O objetivo do Comitê, em caráter emergencial, é prover mantimentos aos povos tradicionais, dar assistência a pessoas em situação de rua, evitar o desperdício de colheitas dos agricultores familiares, alimentar escolares e manter a qualidade nutricional da população com alimentos saudáveis e acessíveis.
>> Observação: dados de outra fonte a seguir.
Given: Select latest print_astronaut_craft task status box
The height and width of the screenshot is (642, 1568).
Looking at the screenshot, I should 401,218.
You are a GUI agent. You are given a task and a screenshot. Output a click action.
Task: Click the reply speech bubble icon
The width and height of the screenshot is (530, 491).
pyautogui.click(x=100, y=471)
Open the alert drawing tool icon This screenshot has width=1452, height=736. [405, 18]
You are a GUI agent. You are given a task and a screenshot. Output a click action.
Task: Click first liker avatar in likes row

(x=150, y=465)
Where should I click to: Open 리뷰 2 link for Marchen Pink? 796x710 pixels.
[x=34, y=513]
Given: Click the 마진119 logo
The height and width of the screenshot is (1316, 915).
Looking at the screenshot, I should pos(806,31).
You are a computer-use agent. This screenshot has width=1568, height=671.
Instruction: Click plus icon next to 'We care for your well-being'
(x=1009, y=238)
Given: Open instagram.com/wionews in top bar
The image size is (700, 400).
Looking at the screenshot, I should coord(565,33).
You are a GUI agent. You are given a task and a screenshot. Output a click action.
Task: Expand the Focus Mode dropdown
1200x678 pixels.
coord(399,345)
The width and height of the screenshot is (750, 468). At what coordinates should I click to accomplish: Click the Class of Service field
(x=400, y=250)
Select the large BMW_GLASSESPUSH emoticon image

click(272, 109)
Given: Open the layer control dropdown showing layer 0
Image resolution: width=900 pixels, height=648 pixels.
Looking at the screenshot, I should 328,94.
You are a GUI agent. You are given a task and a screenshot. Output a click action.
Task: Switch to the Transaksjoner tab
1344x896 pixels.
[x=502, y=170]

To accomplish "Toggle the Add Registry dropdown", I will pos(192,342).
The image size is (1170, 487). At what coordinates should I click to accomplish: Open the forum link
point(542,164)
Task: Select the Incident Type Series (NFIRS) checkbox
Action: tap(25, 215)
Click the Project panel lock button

Medidas propostas no relatório do Consea/RS:
a) a imediata doação de alimentos dos estoques públicos e imediata aquisição com doação simultânea de alimentos para as pessoas cadastradas nos formulários de busca ativa criados pela FONSANPOTMA-RS no âmbito das ações do Comitê Gaúcho Emergencial no Combate à Fome do Consea-RS, com distribuição dos alimentos pela FONSANPOTMA e pelos Comitês Municipais da Ação da Cidadania no Combate à Fome e à Miséria, conforme procedimentos de doação direta dos estoques públicos de alimentos a pessoas em situação de fome ou miséria autorizados na Lei Federal 9.077/1995;
b) que seja instada a fazer imediatamente a Companhia Nacional de Abastecimento – Conab no sentido de oferecer apoio técnico aos órgãos e entidades compradores, adquirindo alimentos com recursos da União via Compra Institucional do Programa de Arrecadação de Alimentos (art. 1º, §2º do D. 8.473/2015) que é a “compra da agricultura familiar, por meio de chamada pública, para o atendimento de demandas de gêneros alimentícios ou de materiais propagativos, por parte de órgão comprador e, nas hipóteses definidas pelo GGPAA, para doação aos beneficiários consumidores” (modalidade descrita no inciso V do art. 17 do Decreto nº 7.775, de 4 de julho de 2012), abstendo-se de os Municípios e Estado converter o alimento em auxílio em dinheiro, e observando a previsão legal de 30% de compra de alimentos produzidos por atividades e empreendimentos sustentáveis da agricultura familiar (art. 3º c/ art. 1º, §§ do Decreto 8.473/2015; art. 4º, II da Lei 11.326/2006; Resolução ConamONAMA 425/2010; Lei 12.512/2011);
c) a regularização e cadastramento no cadastro único do governo federal dos núcleos familiares dos Povos e Comunidades Tradicionais de Matriz Africana, pois a maioria dessas pessoas não está cadastrada seja por terem enfrentado obstáculos administrativos ou culturais de modo que os números do cadastro único não refletem a realidade dos POTMA;
d) que as compras de alimentos observem o Programa Estadual de Contratações Públicas Sustentáveis no âmbito da Administração Pública Estadual instituída pelo Decreto nº 51.771, de 29 de agosto de 2014, em especial a proibição de utilização de alimentos geneticamente modificados na compra de alimentos e a priorização da produção orgânica, sem uso de fertilizantes sintéticos, agrotóxicos e adubos químicos, permitindo a aquisição da produção agroecológica e da criação de animal sem uso de substâncias químicas artificiais ou tóxicos conforme art. 6ºe 7º;
e) que as cestas básicas levem em consideração os parâmetros da última versão da Guia Alimentar para a População Brasileira, do Ministério da Saúde.